◆ Exercise requirements: Each entry below is to be returned exactly, with any pictures left out.

◆ Source data:
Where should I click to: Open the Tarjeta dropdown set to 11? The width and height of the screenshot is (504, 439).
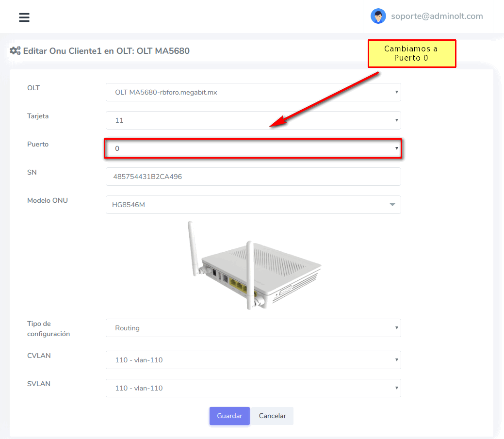click(253, 120)
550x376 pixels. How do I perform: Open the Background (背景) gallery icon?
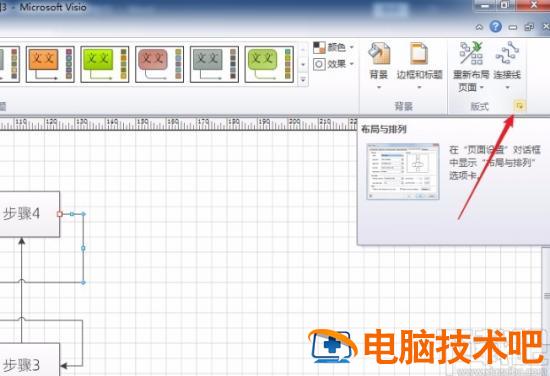pyautogui.click(x=379, y=54)
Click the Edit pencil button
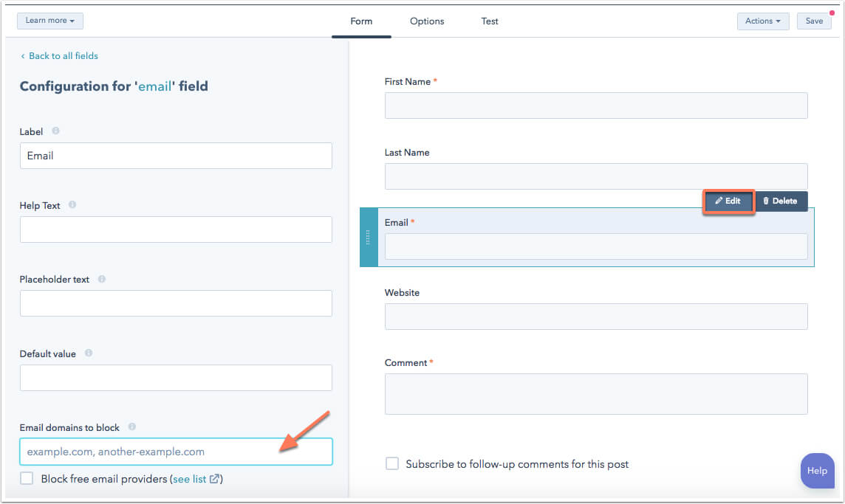Image resolution: width=845 pixels, height=504 pixels. 728,201
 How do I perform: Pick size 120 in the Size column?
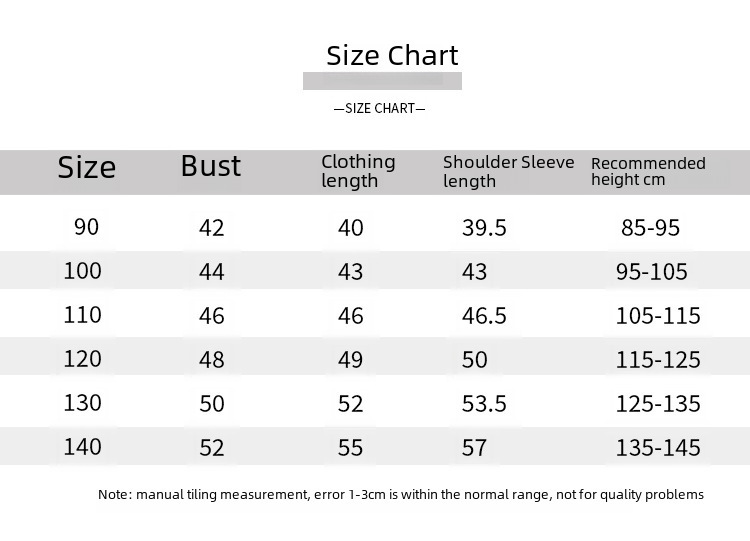click(83, 358)
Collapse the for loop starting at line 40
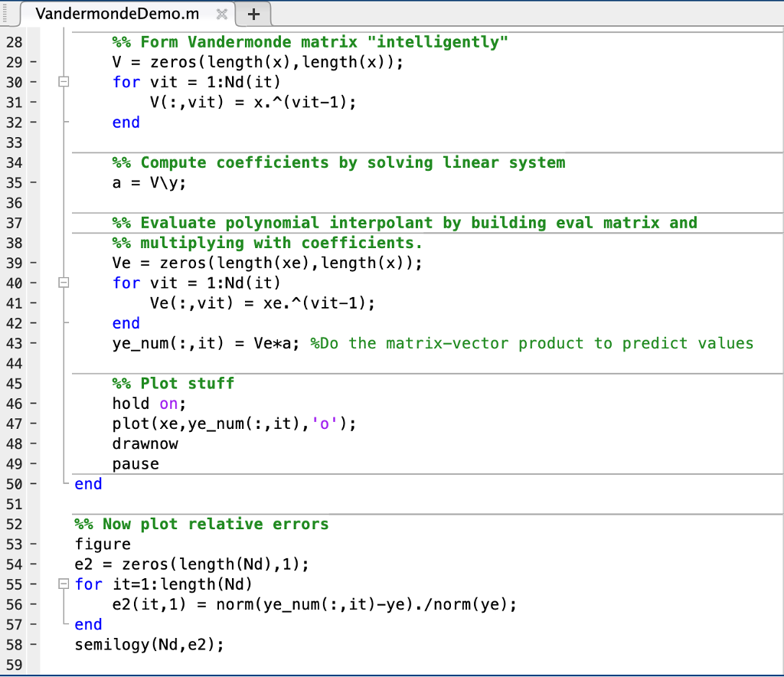784x677 pixels. coord(64,283)
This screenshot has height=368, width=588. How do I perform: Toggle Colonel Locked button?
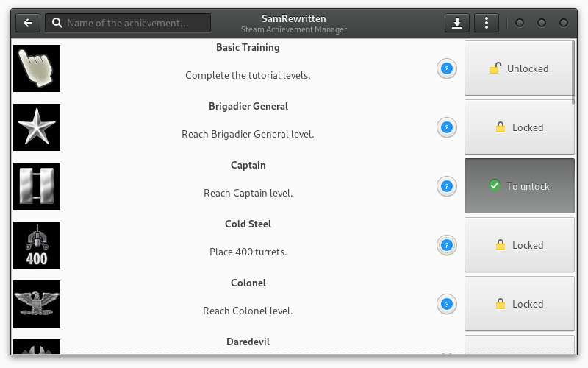click(x=520, y=304)
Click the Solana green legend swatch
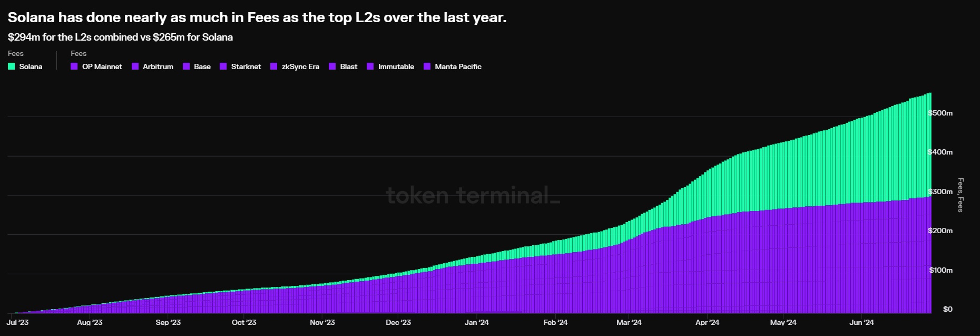Image resolution: width=980 pixels, height=336 pixels. (x=11, y=66)
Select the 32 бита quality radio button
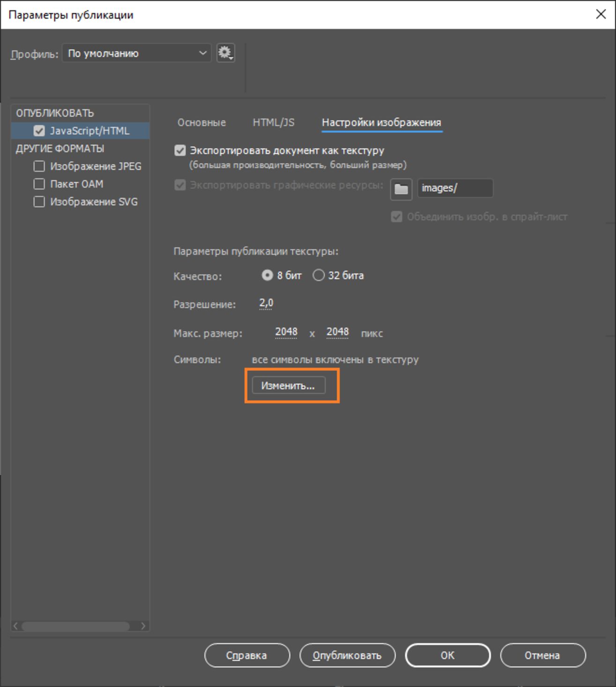This screenshot has width=616, height=687. (x=319, y=276)
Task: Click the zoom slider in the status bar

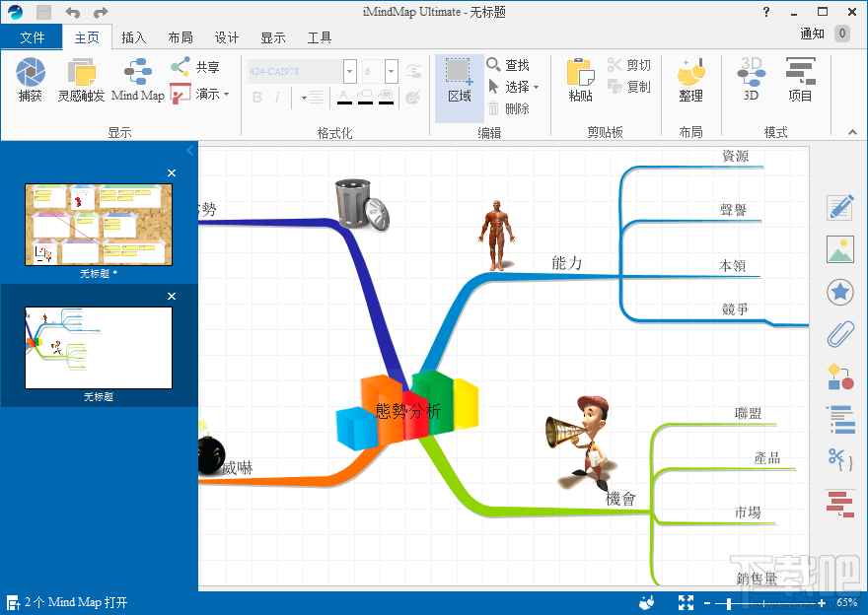Action: [x=763, y=603]
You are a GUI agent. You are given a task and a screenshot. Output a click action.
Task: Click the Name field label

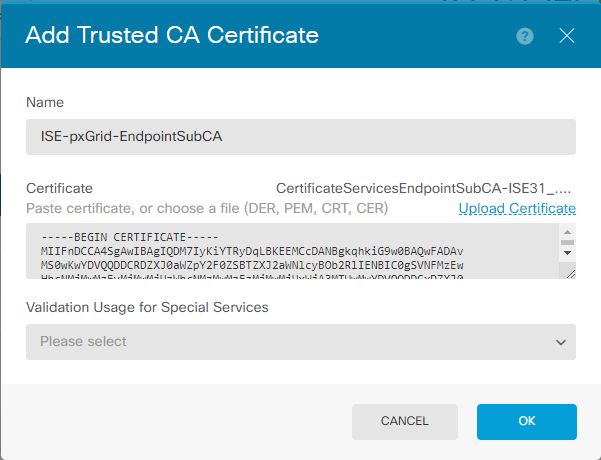[45, 102]
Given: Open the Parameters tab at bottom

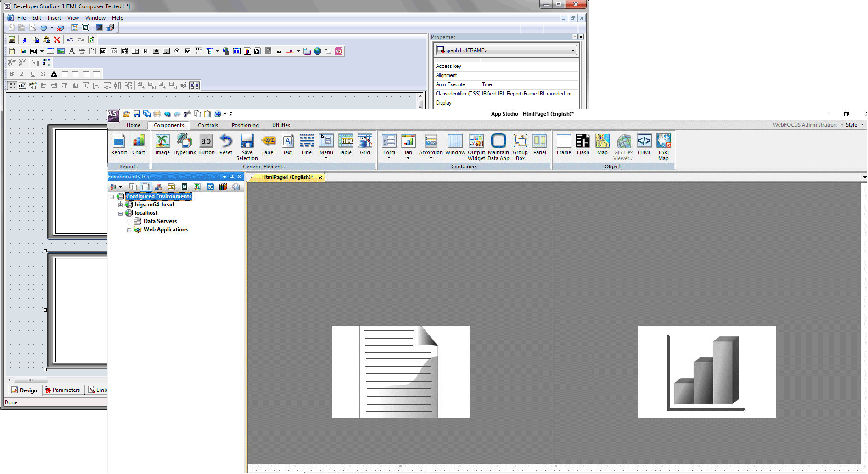Looking at the screenshot, I should pyautogui.click(x=62, y=390).
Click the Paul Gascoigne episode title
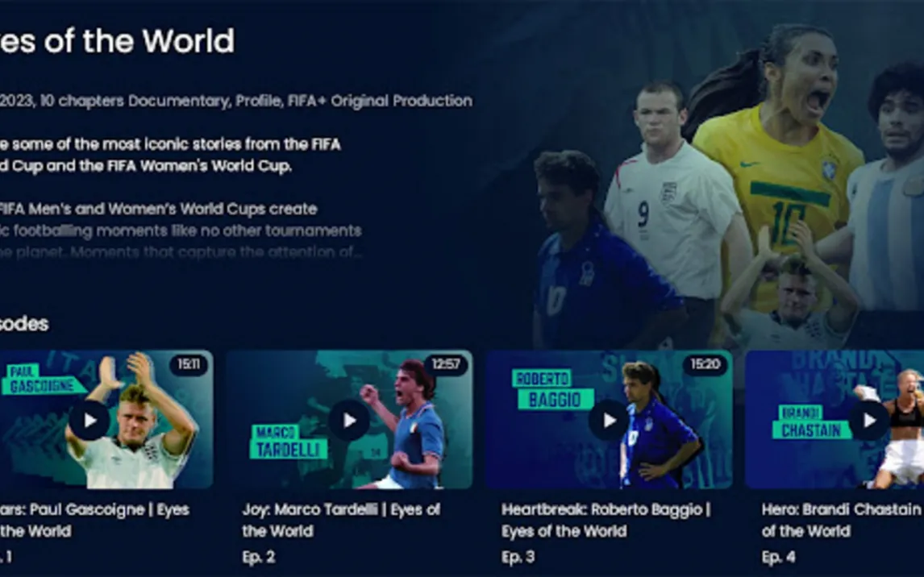The image size is (924, 577). click(x=94, y=520)
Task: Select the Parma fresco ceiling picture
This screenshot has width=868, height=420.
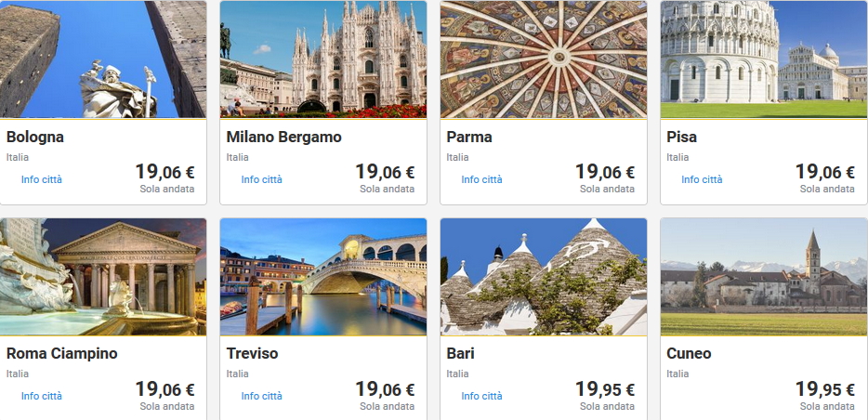Action: (x=544, y=59)
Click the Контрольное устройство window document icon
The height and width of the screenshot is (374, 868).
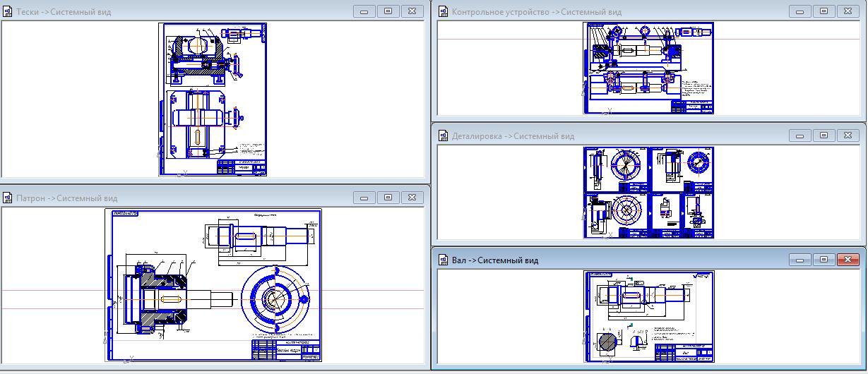coord(443,11)
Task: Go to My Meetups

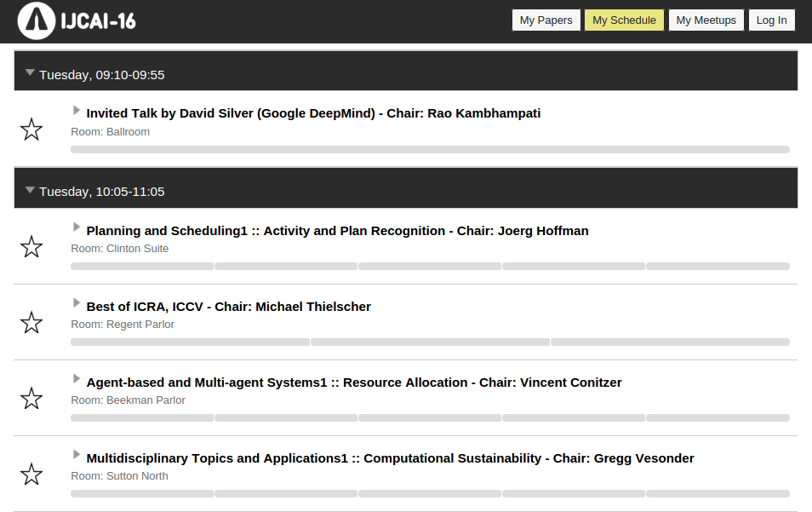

◆ Written reply:
Where should I click to: Open the Tarjeta dropdown set to 11? The width and height of the screenshot is (504, 439).
click(253, 120)
550x376 pixels. How do I perform: Open the Background (背景) gallery icon?
pyautogui.click(x=379, y=54)
Click the Edit pencil button
Image resolution: width=845 pixels, height=504 pixels. 728,201
 How do I perform: Pick size 120 in the Size column?
click(83, 358)
Collapse the for loop starting at line 40
784x677 pixels. coord(64,283)
This screenshot has height=368, width=588. How do I perform: Toggle Colonel Locked button?
click(x=520, y=304)
Click the Solana green legend swatch
Image resolution: width=980 pixels, height=336 pixels. (x=11, y=66)
Select the 32 бита quality radio button
This screenshot has width=616, height=687. (x=319, y=276)
Task: Click the zoom slider in the status bar

Action: [x=763, y=603]
You are a GUI agent. You are given a task and a screenshot. Output a click action.
Task: Click the Name field label

[45, 102]
Given: Open the Parameters tab at bottom

Looking at the screenshot, I should pyautogui.click(x=62, y=390).
Click the Paul Gascoigne episode title
The image size is (924, 577). click(x=94, y=520)
Task: Select the Parma fresco ceiling picture
This screenshot has width=868, height=420.
Action: (x=544, y=59)
Click the Контрольное устройство window document icon
The height and width of the screenshot is (374, 868).
coord(443,11)
Task: Go to My Meetups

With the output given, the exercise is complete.